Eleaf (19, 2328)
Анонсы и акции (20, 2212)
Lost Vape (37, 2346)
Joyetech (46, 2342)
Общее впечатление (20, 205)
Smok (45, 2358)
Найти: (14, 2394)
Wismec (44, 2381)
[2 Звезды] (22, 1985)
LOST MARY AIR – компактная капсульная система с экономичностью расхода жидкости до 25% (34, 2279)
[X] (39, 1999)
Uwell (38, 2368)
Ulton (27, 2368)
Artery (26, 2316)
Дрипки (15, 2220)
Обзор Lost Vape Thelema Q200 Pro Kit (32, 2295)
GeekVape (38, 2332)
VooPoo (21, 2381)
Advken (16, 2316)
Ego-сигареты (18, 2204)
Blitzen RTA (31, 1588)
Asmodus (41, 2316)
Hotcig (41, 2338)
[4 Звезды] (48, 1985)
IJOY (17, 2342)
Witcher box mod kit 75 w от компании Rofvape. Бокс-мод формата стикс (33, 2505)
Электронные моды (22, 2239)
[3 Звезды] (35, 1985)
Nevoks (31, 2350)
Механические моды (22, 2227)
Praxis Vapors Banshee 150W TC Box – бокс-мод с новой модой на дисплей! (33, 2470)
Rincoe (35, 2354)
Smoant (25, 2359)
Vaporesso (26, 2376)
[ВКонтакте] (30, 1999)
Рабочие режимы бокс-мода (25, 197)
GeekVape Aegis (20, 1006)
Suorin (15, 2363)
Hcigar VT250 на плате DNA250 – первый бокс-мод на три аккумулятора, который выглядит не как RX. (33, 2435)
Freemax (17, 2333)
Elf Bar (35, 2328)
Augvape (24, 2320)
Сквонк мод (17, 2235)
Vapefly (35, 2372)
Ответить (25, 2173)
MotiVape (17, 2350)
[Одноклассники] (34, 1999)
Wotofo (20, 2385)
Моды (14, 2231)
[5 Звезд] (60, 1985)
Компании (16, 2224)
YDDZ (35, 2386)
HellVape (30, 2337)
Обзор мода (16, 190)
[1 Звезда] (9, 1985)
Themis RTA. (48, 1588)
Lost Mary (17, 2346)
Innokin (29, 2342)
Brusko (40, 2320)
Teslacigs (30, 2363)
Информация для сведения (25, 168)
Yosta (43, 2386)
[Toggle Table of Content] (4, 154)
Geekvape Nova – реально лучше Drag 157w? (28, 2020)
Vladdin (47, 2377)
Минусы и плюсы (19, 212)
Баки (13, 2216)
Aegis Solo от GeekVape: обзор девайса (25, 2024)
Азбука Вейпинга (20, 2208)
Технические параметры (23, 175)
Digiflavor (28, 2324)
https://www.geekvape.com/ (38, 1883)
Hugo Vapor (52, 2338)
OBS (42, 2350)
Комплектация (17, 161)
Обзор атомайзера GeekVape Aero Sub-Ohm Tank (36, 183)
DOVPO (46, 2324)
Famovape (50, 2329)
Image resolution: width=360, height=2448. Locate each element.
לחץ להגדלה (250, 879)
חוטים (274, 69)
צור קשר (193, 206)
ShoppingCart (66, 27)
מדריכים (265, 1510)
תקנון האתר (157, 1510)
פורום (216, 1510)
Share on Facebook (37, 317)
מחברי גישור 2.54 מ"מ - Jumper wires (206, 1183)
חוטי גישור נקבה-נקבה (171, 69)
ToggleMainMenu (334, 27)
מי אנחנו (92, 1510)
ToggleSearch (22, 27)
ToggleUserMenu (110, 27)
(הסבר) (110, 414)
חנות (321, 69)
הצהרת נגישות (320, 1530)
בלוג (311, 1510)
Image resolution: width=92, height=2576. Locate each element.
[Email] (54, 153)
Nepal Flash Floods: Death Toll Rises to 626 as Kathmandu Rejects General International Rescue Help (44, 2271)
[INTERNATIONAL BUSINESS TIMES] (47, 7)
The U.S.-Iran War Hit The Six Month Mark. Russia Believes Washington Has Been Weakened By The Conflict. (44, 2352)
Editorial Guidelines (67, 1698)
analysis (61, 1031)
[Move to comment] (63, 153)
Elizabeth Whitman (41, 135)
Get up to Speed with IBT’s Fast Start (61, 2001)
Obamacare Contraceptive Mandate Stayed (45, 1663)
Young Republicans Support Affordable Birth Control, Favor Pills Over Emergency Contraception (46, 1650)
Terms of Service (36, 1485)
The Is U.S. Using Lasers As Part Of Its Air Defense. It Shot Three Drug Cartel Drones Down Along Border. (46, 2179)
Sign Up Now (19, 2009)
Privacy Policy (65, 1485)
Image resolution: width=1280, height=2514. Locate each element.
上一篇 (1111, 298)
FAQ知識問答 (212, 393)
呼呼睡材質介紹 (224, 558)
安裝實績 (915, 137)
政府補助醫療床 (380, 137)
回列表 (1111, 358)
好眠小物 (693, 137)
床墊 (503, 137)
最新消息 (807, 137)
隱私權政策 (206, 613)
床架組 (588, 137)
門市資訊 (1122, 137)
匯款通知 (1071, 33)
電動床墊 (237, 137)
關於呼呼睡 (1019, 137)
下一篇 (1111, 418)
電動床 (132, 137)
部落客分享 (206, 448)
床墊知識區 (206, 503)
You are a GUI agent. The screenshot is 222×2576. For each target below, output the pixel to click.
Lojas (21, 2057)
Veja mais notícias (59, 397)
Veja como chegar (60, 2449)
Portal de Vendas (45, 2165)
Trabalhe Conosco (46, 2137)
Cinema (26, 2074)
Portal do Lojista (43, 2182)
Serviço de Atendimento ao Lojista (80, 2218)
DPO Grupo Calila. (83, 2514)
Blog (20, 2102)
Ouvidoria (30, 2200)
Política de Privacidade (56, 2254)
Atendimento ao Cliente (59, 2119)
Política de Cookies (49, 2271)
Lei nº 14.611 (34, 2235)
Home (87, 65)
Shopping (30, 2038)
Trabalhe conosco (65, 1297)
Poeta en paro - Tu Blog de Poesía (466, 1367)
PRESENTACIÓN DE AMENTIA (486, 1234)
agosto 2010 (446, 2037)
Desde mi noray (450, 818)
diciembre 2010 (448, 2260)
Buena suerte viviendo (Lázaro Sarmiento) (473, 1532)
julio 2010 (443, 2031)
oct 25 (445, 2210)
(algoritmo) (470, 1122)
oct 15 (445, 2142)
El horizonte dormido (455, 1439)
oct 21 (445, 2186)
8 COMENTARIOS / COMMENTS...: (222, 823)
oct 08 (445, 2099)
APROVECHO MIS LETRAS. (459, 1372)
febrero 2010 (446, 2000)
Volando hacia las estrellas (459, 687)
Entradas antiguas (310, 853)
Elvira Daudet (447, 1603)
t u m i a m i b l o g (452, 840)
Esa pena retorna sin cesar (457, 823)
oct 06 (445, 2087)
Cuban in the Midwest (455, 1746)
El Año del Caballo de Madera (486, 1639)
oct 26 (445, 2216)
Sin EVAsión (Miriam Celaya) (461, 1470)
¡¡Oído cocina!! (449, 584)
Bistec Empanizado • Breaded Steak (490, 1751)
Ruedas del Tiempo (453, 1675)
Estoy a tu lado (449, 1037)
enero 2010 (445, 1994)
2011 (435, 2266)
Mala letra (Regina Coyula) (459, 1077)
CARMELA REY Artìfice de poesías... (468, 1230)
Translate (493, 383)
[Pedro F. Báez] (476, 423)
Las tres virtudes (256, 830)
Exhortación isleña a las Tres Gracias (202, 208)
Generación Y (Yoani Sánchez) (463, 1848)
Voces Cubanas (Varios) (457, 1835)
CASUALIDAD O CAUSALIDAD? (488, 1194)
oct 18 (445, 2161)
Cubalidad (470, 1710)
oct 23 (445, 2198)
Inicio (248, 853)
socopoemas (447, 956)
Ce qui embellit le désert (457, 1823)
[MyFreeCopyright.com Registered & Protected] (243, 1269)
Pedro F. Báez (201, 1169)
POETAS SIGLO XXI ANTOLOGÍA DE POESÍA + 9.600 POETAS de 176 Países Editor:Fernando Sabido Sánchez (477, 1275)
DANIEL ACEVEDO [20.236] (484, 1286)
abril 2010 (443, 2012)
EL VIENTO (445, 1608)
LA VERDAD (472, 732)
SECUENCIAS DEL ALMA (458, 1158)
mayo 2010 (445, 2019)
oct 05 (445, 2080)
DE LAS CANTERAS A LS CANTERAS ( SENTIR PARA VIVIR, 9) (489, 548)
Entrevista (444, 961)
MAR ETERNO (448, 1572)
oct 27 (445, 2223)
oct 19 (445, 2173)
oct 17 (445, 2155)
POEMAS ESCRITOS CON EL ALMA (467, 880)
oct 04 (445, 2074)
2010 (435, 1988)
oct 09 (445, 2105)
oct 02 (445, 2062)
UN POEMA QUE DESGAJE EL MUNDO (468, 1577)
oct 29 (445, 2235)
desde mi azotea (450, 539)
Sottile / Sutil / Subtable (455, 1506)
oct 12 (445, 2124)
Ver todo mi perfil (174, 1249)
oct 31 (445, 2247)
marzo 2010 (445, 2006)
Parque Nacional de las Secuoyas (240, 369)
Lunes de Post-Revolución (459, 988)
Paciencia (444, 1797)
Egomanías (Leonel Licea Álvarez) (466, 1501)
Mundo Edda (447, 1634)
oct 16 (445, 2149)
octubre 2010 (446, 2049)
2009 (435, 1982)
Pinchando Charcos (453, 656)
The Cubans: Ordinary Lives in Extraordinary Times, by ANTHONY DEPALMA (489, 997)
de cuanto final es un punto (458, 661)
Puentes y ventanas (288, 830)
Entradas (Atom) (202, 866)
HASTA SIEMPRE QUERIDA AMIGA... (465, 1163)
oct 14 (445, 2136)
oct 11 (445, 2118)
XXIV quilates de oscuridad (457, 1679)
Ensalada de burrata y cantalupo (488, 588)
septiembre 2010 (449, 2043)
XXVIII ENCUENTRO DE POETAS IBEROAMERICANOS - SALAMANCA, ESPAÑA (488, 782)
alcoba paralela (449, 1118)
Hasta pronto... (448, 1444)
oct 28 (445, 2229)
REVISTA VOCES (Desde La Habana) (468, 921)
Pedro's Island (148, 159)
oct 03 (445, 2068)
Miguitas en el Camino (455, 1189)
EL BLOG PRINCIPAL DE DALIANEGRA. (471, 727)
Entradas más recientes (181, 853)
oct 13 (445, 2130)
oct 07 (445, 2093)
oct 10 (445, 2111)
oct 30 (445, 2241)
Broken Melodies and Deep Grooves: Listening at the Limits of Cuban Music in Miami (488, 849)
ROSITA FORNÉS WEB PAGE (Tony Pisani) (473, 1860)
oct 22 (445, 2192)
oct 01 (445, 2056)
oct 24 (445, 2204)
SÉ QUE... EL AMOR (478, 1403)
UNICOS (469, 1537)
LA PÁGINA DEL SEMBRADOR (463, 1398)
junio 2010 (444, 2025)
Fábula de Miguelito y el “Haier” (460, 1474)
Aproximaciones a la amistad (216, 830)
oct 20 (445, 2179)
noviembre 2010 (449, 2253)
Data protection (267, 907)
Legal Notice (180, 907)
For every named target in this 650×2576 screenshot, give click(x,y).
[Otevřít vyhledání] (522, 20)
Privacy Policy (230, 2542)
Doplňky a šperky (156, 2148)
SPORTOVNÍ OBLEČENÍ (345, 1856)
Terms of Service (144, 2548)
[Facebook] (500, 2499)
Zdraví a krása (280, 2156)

→ **Work to complete**:
With the line that has "Общее впечатление (20, 205)" as the first and the line that has "Artery (26, 2316)" as the last, repeat exactly that run of lines above and no more.

→ **Exercise result**:
Общее впечатление (20, 205)
Smok (45, 2358)
Найти: (14, 2394)
Wismec (44, 2381)
[2 Звезды] (22, 1985)
LOST MARY AIR – компактная капсульная система с экономичностью расхода жидкости до 25% (34, 2279)
[X] (39, 1999)
Uwell (38, 2368)
Ulton (27, 2368)
Artery (26, 2316)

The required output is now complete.